◆ **Passage**:
---
I recently read Professor Mary Thorpe’s article from 2002 on Rethinking Learner Support: the challenge of collaborative online learning. Thorpe is the former Director of the Institute of Educational Technology at The Open University. The Open University was incepted in the 1960’s and provided university level distance education that didn’t require prerequisites for attendance. This all sounds great in theory, but it also presents a need to support students at all levels for both course content and technological needs (Thorpe 110). Thorpe discusses providing personalized support and I completely agree that understanding the specific needs of the person you’re supporting are crucial in producing a positive support experience.
---
◆ **Supplied data**:
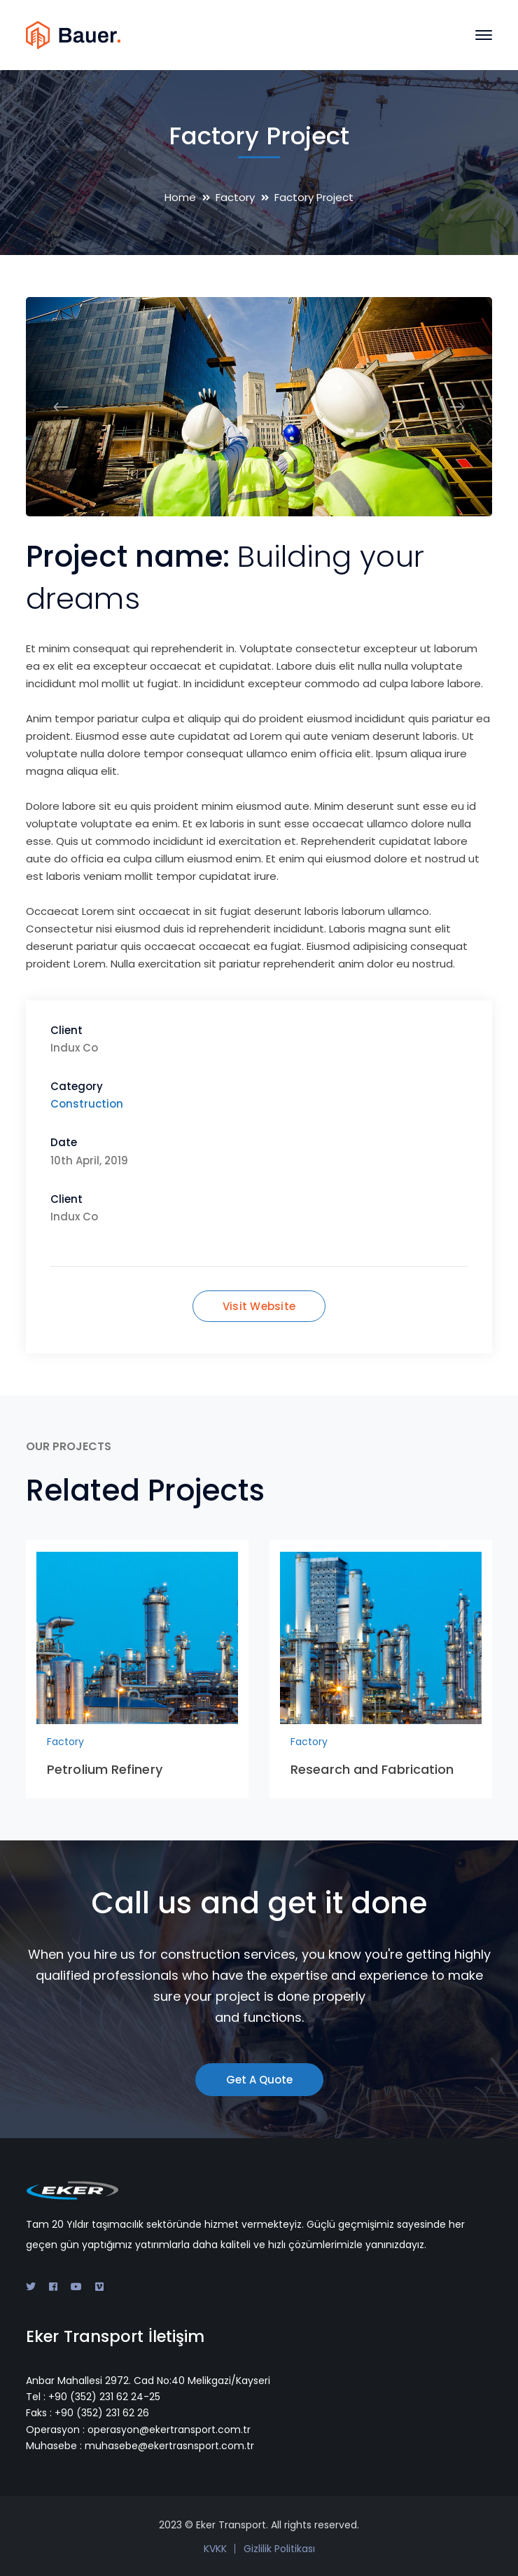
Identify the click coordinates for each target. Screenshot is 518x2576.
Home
---
◆ **Work instructions**:
1. According to the post on learner support, in what decade was The Open University incepted?
2. Update the post on learner support from "I recently read" up to and including "positive support experience.", putting "remote education" in place of "distance education".
3. Write what comes next in the post on learner support, starting right after its last sentence.

◆ **Answer set**:
1. The 1960’s.

2.
I recently read Professor Mary Thorpe’s article from 2002 on Rethinking Learner Support: the challenge of collaborative online learning. Thorpe is the former Director of the Institute of Educational Technology at The Open University. The Open University was incepted in the 1960’s and provided university level remote education that didn’t require prerequisites for attendance. This all sounds great in theory, but it also presents a need to support students at all levels for both course content and technological needs (Thorpe 110). Thorpe discusses providing personalized support and I completely agree that understanding the specific needs of the person you’re supporting are crucial in producing a positive support experience.

3.
In adult education I have experienced first-hand that the support can be an afterthought by senior management and that getting the program launched so it can produce ROI is paramount. The problem with this is that a bad experience with elearning product support will cause hesitancy for the learner to look to this source for future education. The course materials may be top notch, but if the registration and technological support experience was poor it will can overshadow the course content. Also, word spreads fast so if one had a bad experience they’ll have no problem telling their friends. Regardless if the other learners would require support that would also produce a support issue the bad experience is already in their mind.
In some ways I think that support for online interactions has gotten worse primarily at the corporate level. Many companies providing education on their products or services have faltered greatly in by providing sub-par services that have been sent off-shore. Additionally, many use FAQs and key word searches in order to try and avoid transitioning the user to the less then quality “live” support it will be providing. I think all online support, not just in academia, needs to re-evaluate support needs and put the end-user first. Can you remember a really bad support experience you had? I’m sure there’s at least one that you’ll never forget!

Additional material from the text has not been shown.